Realities are changing, needs are changing. People’s aspirations are changing. Our aspirations for having a society which is based on equality is getting stronger. So how is this new Bangladesh different after last year’s uprising?

One of the main principles was non-discrimination — making systemic changes to bring about greater equality and remove various kinds of biases. So that seemed to us a very important opening to bring out the discriminations that women face and to put on the table the dreams and aspirations of women for a different kind of society based on equality.

When I spoke a few months ago with your colleague Shireen Huq, she told me that she herself had to come to terms with the changing nature of the country — that the youth were in many ways much more religious than during her generation. How do you feel about that?

I don’t think the protests, with all the men on the street screaming and all of that, reflects Islam for me.

I have very religious people in the family, and religious doesn’t mean fundamentalist.
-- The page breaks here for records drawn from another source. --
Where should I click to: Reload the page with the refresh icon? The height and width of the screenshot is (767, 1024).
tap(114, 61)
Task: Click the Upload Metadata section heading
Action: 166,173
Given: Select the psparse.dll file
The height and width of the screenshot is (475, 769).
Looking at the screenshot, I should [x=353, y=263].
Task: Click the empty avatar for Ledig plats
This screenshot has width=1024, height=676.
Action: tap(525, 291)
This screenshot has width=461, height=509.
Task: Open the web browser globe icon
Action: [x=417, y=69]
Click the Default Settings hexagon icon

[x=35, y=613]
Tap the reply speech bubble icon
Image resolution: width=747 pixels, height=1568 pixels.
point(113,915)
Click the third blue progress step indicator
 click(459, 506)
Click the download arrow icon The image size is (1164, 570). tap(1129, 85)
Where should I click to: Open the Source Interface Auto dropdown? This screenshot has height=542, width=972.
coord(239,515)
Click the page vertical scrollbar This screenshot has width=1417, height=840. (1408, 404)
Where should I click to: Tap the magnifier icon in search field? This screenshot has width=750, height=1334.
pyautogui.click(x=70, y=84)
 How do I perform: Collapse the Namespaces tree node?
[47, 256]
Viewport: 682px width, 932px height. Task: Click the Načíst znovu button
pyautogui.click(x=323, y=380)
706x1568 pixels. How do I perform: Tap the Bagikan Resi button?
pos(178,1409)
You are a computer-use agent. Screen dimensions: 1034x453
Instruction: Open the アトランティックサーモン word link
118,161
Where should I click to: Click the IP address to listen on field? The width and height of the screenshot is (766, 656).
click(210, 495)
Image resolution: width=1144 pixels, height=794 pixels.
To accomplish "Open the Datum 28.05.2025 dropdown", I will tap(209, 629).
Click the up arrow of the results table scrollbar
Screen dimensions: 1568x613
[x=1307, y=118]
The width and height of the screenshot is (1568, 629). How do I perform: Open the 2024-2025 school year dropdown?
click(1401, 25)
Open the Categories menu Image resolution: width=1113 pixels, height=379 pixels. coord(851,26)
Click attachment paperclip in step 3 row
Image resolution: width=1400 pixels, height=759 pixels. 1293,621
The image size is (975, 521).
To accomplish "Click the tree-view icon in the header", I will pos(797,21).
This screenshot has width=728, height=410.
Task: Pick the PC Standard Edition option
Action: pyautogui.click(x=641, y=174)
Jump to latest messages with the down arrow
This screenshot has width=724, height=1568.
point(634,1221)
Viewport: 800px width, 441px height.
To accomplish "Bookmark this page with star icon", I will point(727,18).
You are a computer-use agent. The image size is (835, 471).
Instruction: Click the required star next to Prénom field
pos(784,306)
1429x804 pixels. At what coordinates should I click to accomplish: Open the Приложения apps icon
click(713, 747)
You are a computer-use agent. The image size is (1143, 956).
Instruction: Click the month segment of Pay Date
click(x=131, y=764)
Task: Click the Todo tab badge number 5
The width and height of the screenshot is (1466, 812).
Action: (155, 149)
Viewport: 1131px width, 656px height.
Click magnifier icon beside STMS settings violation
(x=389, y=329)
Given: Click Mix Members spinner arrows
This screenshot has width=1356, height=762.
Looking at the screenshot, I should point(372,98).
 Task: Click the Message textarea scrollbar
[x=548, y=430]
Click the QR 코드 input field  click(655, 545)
Religious doesn’t mean anti-women. Religion is very much compatible with a respect for human rights, respect for equality. So I don’t see any contradiction at all. So I think it’s more political, rather than a religious opposition that we’re facing, and probably the political parties will have to deal with it politically.

There are young women who would have very strong secular views, but there are also young women with very strong religious views. But even women with religious views, their aspirations are changing, and the kind of family, the kind of future they want, is not the same as what these very conservative men would want. And even the young religious men are changing their thinking about what an ideal family would be, or what an ideal relationship would be. So I hope that there won’t be this strong religious divide dividing the population, because I do see a very moderate Islam and a very progressive Islam as well.